WebApp Sec mailing list archives

RE: OWASP Top Ten - taxing taxonomies


From: "Evans, Arian" <Arian.Evans () fishnetsecurity com>
Date: Tue, 12 Jul 2005 17:59:52 -0500

This is sort of ironic, all in all. I started a project
that I've yet to post on OWASP about categorizing and
providing metrics around software testing tools. After
I dug in I realized that I didn't have a clear taxonomy
on how to test software, and on down the line until some
folks in Seattle pointed out that several of the taxonomies
I was using were flawed.

I just talked with Steven Christy at Mitre about how to
move forward because he's done a lot of work here on this
subject too. I know a few other folks as well that are
interested in contributing to a clarification effort.

Anyway the question below sums up the point. I'll leave this
on the main list b/c it's beyond Top 10:

Mark-
Create a set of T10's that are fit for purpose;

T10 - Attack Patterns
T10 - Common Vulnerabilities
T10 - Root Causes of Insecure Web Applications 
T10 - Things a company should have as part of its software 
security program
T10 - Things to look for in a protection system
T10 - Things to look for in an assessment system
Ralf-

One question remains for me is that I'm NOT seeing a significant 
difference between #1 "T10 Attack patterns" and #2 "T10 Common 
vulnerabilities", isn't it just a matter of wording as to 
whether each of these is an attack pattern or a vulnerability?

Here's three elements I use in distinction in my Taxonomy of 'Issues':
Class, Category, Particular, e.g.--

Class--programmatic
Category--input validation (or output encoding)
Particular--XSS 

Now the more important work is to break these up like Mark's T10's
but here's what I think is needed (in addition to his):

Risks (e.g.- $x loss)
Threats (e.g.-repudiation claim)
Attacks (e.g.-spoof user via cookie forging to initiate transaction)
Weaknesses (e.g.-session handling is weak)
Vulnerabilities (e.g.-known websphere something-or-other vuln)

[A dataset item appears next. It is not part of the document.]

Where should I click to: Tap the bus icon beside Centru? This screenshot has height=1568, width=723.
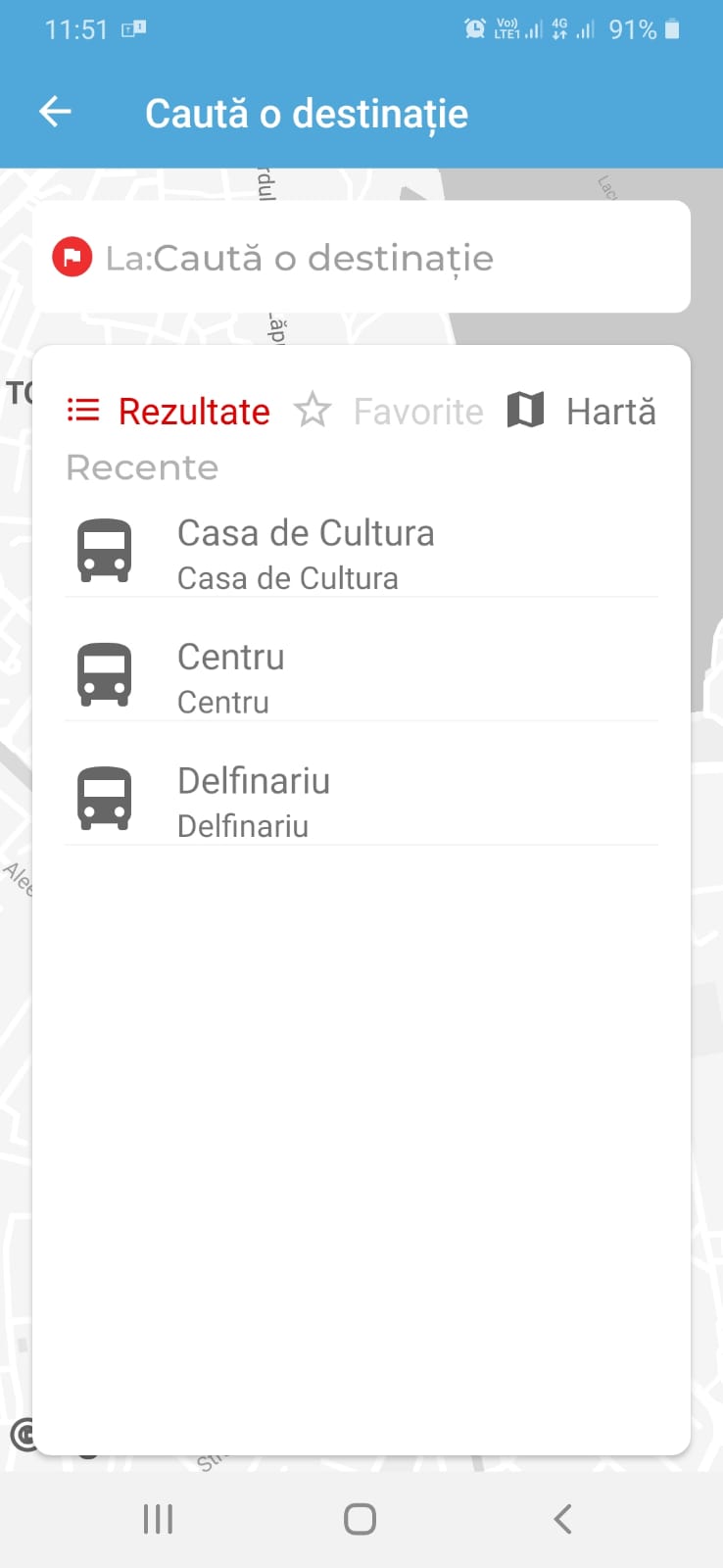click(105, 674)
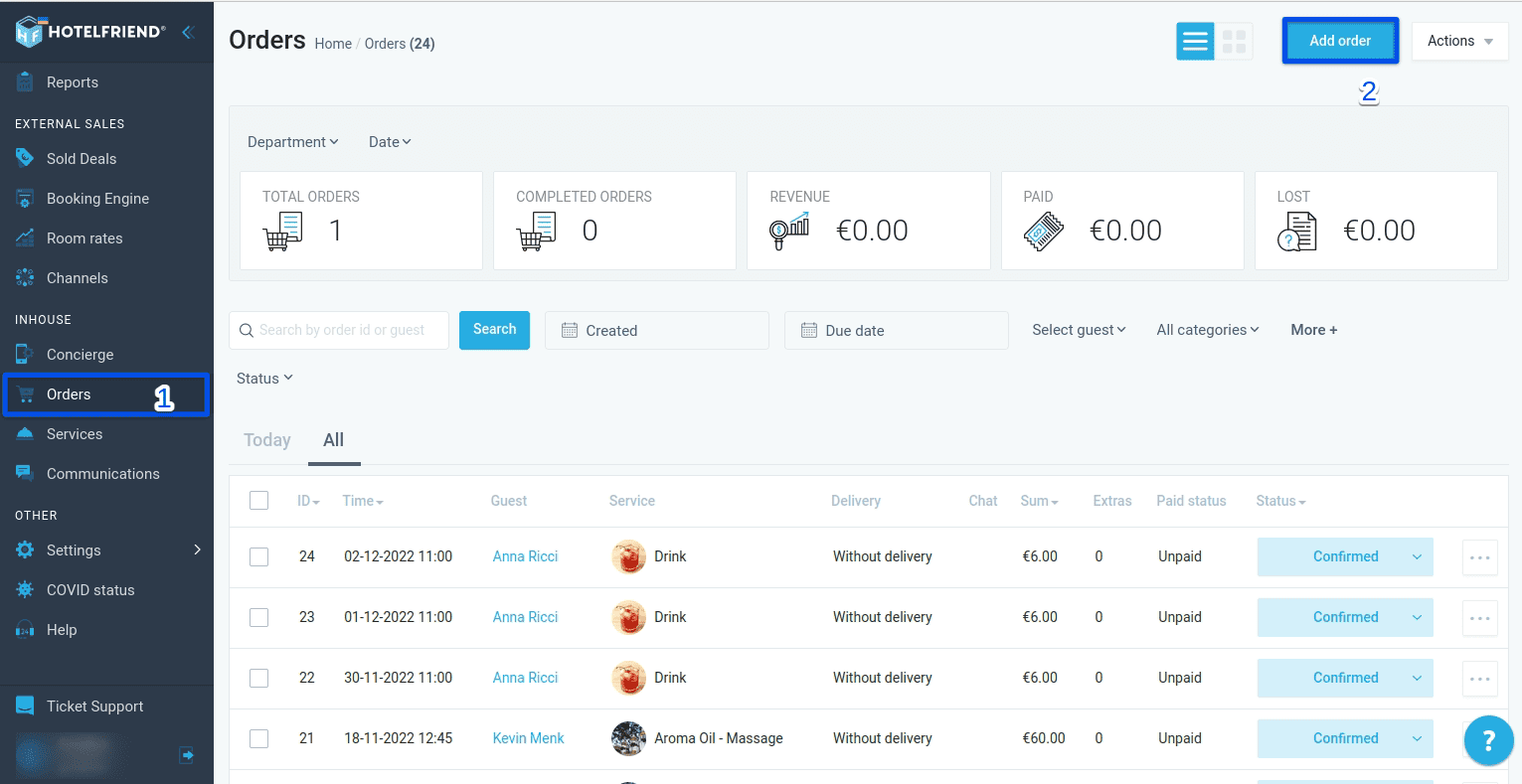
Task: Open the blue help question mark bubble
Action: click(x=1487, y=740)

Vuln is sticky, StevenC can speak better to this, but for example
what is a "buffer overflow" versus "format string" and which
is the bug and which is the attack...

So to answer Ralf take Microsoft's threat model: STRIDE

Spoofing of user identity, Threat #1, is actually the Attack
not the Threat. You could say Threat of Spoofing User Identity
but who cares? Threat of causing fraudulent transactions that
someone is going to be accountable for, that's the Threat.

Also the taxonomies surrounding software security (and parts of
general software assurance) are wholly undefined and without
this I have come to the conclusion that progress in analysis
of testing/tools is going to be limited or meaningless.

I'll halt now as I'm regurgitating Mark, all of which I've said
before on this list and others and the question now is:

What do we do?
Who has the bandwidth to do it?

Steven mentioned the idea of a dedicated list for taxonomy,
categorization, etc., for software security. Does OWASP want
to host this? WASC?

I want to contribute to building these taxonomies, they are long
overdue, but I don't have the bandwidth to lead at the moment.